Still Alive: A Temporary Condition by Herbert Gold ’46. Gold looks back on people and places he has encountered throughout his life, including his experiences as writer, traveler, father and, of course, Columbia student (Arcade Publishing, $25).
The Letters of Allen Ginsberg edited by Bill Morgan. Morgan has put together the best of Allen Ginsberg ’48’s letters to friends and fellow writers. The collection includes notes to Jack Kerouac ’44, Arthur Miller and Lionel Trilling ’25 (Da Capo Press, $30).
Opened: A Mourning Sequence by Alan Holder ’53. A series of memorial verses composed after the sudden death of the poet’s wife, Barbara Holder (Finishing Line Press, $12).
Baseball Magic by Jay Martin ’56. A collection of original short stories on baseball ($14.95, Pocol Press).
America’s Secular Challenge: The Rise of a New National Religion by Herbert London ’60. The author explores the rise of radical secular humanism as a “religious” experience and why he believes it will not serve America and the West in their battle against the threat of radical Islam (Brief Encounters, $18).
Alma by Jerry Oster ’64. The protagonist in this turn-of-the-millennium novel sets out on a transcontinental journey and finds himself in the desert town of Alma, where he encounters a host of quirky characters (BookSurge Publishing, $14.99).
Robert Ludlum’s The Bourne Sanction by Eric Van Lustbader ’68. Hoping for normalcy, Jason Bourne returns to Georgetown as a professor. However, he soon is involved in the murder investigation of a former student by a Muslim extremist sect (Grand Central Publishing, $25.99).
Erotomania: A Romance by Francis Levy ’69. James and Monica are a couple with a wild intimate relationship. The only problem is that the two are left in a temporary state of amnesia after each encounter. The main characters learn what it means to long, love and commit to a partner (Two Dollar Radio, $14).

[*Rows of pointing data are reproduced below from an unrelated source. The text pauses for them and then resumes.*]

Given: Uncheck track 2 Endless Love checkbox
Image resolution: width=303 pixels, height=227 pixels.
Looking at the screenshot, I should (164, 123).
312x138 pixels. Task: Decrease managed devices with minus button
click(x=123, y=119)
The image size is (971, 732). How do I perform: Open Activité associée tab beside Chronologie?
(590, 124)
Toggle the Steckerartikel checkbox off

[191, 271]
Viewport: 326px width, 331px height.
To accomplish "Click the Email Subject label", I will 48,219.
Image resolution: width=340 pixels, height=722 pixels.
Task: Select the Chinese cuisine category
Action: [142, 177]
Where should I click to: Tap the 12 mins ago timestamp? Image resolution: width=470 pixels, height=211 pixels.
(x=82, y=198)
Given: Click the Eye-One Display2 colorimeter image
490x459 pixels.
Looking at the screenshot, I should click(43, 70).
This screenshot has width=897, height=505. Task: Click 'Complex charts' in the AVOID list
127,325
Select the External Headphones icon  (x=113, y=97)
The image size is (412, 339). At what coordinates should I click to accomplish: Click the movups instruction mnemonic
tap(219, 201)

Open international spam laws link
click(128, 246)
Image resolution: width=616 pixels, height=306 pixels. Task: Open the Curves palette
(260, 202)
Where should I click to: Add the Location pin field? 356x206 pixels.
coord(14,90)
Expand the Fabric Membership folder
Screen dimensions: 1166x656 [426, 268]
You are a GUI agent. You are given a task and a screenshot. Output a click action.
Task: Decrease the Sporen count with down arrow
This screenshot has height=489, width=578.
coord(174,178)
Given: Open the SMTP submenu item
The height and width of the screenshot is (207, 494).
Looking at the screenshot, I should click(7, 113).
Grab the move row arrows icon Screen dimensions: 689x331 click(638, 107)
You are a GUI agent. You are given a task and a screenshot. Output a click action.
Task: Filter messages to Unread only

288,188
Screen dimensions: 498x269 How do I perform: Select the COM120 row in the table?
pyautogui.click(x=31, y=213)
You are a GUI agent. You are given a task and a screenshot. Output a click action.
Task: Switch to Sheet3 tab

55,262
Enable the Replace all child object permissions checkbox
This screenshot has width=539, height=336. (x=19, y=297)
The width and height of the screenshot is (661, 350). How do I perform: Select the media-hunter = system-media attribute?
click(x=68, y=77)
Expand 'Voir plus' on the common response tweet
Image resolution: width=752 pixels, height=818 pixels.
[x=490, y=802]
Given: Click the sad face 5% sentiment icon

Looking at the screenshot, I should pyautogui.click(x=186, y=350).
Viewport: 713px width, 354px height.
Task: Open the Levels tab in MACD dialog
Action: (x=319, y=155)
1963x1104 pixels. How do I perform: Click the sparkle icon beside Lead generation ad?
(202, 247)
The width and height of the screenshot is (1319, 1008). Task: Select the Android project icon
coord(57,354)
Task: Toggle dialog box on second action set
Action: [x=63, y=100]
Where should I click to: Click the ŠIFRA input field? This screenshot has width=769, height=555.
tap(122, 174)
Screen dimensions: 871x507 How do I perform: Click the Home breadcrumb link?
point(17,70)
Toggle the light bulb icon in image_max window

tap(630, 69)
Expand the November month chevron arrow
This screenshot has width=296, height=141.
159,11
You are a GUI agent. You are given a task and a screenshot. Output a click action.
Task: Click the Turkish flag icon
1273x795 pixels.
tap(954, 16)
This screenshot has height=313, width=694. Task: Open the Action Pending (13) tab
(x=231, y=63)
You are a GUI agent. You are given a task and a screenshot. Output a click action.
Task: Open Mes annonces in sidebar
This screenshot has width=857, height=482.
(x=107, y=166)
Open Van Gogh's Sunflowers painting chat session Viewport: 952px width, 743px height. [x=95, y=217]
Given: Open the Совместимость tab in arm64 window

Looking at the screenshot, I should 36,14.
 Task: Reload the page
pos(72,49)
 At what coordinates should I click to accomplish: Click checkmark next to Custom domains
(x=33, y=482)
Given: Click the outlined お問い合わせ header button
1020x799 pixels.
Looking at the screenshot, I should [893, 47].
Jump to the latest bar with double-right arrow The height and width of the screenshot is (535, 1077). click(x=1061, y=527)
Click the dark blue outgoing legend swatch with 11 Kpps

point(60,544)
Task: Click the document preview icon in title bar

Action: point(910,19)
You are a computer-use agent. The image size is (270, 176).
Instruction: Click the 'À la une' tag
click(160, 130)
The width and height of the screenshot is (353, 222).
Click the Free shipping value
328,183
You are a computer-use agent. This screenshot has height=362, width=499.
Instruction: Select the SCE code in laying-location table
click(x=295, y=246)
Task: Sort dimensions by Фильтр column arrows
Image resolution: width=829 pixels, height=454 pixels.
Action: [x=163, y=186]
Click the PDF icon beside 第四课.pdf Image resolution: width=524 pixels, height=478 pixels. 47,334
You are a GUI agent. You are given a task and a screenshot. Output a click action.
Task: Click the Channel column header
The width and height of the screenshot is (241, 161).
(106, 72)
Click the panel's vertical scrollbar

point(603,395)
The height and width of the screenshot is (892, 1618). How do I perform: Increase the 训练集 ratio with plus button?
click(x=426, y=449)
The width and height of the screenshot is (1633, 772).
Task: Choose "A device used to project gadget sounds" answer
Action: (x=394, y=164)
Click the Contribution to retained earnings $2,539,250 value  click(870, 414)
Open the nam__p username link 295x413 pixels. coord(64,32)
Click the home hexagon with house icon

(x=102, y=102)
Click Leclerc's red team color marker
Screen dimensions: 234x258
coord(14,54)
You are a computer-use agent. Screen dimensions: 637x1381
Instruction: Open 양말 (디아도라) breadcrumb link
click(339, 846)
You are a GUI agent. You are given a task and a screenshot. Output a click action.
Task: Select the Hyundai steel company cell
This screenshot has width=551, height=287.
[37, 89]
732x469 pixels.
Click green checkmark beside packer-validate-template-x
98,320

Mental Causation: The Mind-Body Problem by Anthony Dardis ’77. Dardis delves into the mental causation problem — the question of how mental processes can affect the physical world (Columbia University Press, $24.50).
You Can’t Be President: The Outrageous Barriers to Democracy in America by John MacArthur ’78. MacArthur laments the political corruption and social divisions that plague democracy in the United States [see Bookshelf feature, November/December] (Melville House, $15.95).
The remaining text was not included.